In heterosexual culture, there is like a curtain between genders regarding friendship and intimacy. You can see your friends outside of your marriage, but in a lesbian relationship, your friends become your partner´s friends too. This means that when the break-up is hard, and you don´t want to see that person any longer because it hurts too much, that decision can impact your close friendships. I had that experience, not personally, but with a close friend, and the community around that relationship had to choose sides. When you lose close friendships this way, you can feel very isolated; it really hurts. I think that the fact of not having a gender separation within the community changes the friendship dynamics. There is this stereotype between queer women that we keep being friends with our ex-girlfriends, and that ex-girlfriend is now with your girlfriend´s ex-girlfriend, for example. I think this happens as well with gay men, but it´s not as common. I don´t know the reason why. We could develop theories, analyze it. All I can say is that both in the community in Uruguay from another generation and in my own generation in the United States, I have witnessed these dynamics.
Time is also interesting, the many years that the cantoras in your novel share. Many meetings, disagreements, losses, and achievements take place, but friends are always there.

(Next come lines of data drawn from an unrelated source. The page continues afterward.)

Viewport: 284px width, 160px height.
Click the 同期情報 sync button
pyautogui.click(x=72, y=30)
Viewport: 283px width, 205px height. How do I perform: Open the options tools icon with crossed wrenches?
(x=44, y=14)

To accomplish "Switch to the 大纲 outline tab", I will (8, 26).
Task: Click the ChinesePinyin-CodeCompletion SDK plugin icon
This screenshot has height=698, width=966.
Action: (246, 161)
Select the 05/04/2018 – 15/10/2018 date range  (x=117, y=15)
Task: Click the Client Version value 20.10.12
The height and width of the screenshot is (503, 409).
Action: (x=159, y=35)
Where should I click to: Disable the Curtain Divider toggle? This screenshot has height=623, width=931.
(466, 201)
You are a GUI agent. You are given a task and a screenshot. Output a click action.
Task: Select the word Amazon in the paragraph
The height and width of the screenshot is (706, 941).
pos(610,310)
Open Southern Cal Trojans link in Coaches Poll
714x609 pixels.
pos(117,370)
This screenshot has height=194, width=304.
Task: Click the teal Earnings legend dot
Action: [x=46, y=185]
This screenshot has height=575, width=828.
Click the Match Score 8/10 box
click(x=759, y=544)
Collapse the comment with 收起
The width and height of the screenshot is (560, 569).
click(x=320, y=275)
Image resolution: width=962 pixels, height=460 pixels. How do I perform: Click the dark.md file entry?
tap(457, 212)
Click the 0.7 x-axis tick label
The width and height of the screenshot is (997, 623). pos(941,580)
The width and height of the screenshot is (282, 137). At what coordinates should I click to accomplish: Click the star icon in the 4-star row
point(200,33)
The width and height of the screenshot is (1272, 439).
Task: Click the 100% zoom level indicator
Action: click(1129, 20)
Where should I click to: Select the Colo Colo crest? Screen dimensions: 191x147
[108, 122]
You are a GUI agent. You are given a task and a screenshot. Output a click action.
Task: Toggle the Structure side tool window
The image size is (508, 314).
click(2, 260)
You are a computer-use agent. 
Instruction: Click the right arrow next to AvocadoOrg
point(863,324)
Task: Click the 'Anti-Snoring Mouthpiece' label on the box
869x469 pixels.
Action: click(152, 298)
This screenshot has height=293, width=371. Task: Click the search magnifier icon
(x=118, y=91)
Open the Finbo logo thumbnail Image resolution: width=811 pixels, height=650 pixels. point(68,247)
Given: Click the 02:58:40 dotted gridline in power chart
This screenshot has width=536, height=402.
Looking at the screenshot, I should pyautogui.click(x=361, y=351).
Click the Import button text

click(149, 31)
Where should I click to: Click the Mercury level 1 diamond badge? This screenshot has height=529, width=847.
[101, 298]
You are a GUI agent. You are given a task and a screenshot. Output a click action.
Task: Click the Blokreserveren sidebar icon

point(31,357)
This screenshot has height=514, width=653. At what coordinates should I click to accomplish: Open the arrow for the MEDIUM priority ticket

Yes, through time. Many people think that friendships at a young age are very important but then you go on with your life, get married, and friendships are not as important as before. But that is not how life works. The book goes on for 35 years, and those bonds are always as important. As I said, the women who inspired this novel, my friends, and their friends, are now retired. They no longer have that little house in Cabo Polonio (they sold it, and it was very sad for me because I would have liked to have bought it). But they sold what was their paradise, their shelter during the dictatorship, to buy land in the city where they are building their own little houses. Each of them has their own house, their independent lives but always enjoying each other’s company. At five in the afternoon, mate time in any of the homes is the mandatory meeting point, every day.